# Does the SMD DD-1 work or just hype



## GV713 (Dec 3, 2013)

I should start buy saying that I greatly value of the information (very detailed in most cases) that I've had access to for free, I recently decided to join after ghosting through posts for the better part of a year reading everything from RTA'ing to RCA. I've since started the quest for my first SQ building taking into account the opinions the members here most of you seem to be dedicated and a great deal of you professionals. Having just read a closed thread properly describing Mr SMD as a 'douche canoe' I've become a bit more skeptical of the DD-1 and CC-1 which is sad because both of these were given to me recently as gifts. Can anyone with the knowledge and experience comment on the effectiveness of these devices ? I can find no critical feedback anywhere and would hate to make a mistake in such a fundamental area.


----------



## Eiswritsat (Nov 19, 2008)

⁂

- _JOB A_: Can you reproduce the records word for word, from their first line through the line containing "PRIVACY POLICY (721, 713)"?

- _Items from a data source_:
⁂

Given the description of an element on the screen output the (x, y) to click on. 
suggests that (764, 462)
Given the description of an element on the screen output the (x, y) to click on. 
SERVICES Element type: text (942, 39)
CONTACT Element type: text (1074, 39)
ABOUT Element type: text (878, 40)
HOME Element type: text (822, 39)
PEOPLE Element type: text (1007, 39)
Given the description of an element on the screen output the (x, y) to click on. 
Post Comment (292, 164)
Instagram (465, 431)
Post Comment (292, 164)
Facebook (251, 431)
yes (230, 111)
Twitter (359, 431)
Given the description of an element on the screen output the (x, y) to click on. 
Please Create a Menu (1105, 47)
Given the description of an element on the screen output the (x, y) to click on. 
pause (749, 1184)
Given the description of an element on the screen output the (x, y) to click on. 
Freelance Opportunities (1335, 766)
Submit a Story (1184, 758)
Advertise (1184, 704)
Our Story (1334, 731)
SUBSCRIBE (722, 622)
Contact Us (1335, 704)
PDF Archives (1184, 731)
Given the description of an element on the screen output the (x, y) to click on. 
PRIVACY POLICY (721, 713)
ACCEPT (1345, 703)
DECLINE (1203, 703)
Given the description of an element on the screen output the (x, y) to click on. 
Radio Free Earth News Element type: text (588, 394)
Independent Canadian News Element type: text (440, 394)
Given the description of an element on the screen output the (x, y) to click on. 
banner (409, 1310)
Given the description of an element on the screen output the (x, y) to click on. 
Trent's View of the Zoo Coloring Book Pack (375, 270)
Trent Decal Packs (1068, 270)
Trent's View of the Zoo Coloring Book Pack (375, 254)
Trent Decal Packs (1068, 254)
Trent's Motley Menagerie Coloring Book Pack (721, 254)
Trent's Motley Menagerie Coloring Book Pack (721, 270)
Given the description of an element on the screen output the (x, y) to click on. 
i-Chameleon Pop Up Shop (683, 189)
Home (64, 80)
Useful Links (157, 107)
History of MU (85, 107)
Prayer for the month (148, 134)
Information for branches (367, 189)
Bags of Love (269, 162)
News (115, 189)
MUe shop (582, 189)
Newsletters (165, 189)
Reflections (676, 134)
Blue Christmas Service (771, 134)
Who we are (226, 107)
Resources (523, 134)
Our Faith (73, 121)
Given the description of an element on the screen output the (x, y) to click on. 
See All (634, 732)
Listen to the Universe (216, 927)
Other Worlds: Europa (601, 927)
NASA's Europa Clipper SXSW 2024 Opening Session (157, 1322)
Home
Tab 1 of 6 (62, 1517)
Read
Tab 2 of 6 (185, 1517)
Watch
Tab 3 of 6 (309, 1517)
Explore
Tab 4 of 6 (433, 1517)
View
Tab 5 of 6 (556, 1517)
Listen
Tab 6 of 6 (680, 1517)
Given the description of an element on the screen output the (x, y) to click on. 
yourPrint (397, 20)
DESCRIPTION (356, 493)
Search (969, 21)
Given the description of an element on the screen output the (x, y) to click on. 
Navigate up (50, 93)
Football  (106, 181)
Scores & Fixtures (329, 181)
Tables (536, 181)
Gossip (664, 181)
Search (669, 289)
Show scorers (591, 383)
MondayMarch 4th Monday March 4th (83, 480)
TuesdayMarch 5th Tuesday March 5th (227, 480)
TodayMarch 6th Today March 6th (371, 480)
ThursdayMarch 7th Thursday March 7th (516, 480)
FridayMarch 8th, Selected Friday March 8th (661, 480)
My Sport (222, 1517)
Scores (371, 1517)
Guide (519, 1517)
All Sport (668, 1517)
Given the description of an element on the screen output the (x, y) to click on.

⁂

- _JOB B_: Could you pick up the forum thread about the SMD DD-1 from the point where it stops and continue it?

- _REPLY A_:
Given the description of an element on the screen output the (x, y) to click on. 
suggests that (764, 462)
Given the description of an element on the screen output the (x, y) to click on. 
SERVICES Element type: text (942, 39)
CONTACT Element type: text (1074, 39)
ABOUT Element type: text (878, 40)
HOME Element type: text (822, 39)
PEOPLE Element type: text (1007, 39)
Given the description of an element on the screen output the (x, y) to click on. 
Post Comment (292, 164)
Instagram (465, 431)
Post Comment (292, 164)
Facebook (251, 431)
yes (230, 111)
Twitter (359, 431)
Given the description of an element on the screen output the (x, y) to click on. 
Please Create a Menu (1105, 47)
Given the description of an element on the screen output the (x, y) to click on. 
pause (749, 1184)
Given the description of an element on the screen output the (x, y) to click on. 
Freelance Opportunities (1335, 766)
Submit a Story (1184, 758)
Advertise (1184, 704)
Our Story (1334, 731)
SUBSCRIBE (722, 622)
Contact Us (1335, 704)
PDF Archives (1184, 731)
Given the description of an element on the screen output the (x, y) to click on. 
PRIVACY POLICY (721, 713)

- _REPLY B_:
why dont you just take the time and play with them yourself and come to your own conclusion. Just because someone says that Steve meade is a "douche" what does that have to do with a product working or not???? Everyone isn't going to be liked by everyone and people love to talk tough behind a keyboard. Just try them out yourself


----------



## SkizeR (Apr 19, 2011)

save your money and get an o-scope and learn how to use it. you can do everything with one of those that all of steve meades stuff can do together. (also i have read before that his distortion detector "goes off" at 30% distortion or so. cant remember where i saw that)


----------



## GV713 (Dec 3, 2013)

Eiswritsat said:


> why dont you just take the time and play with them yourself and come to your own conclusion. Just because someone says that Steve meade is a "douche" what does that have to do with a product working or not???? Everyone isn't going to be liked by everyone and people love to talk tough behind a keyboard. Just try them out yourself


I'm not a skeptic because persons said he was a douche, I am asking because there seems to be a general consensus here that oscilloscope's are better and the simplicity of the DD-1's approach to clipping makes it a noob tool. I'm trying to do the setup correctly, not saying that it won't work but what will work best and how should I set out to achieve that.


----------



## [email protected] (Nov 7, 2010)

We have a DD-1, but I haven't really used it. What I do use is the IM-SG. Great tool!


----------



## ccapil (Jun 1, 2013)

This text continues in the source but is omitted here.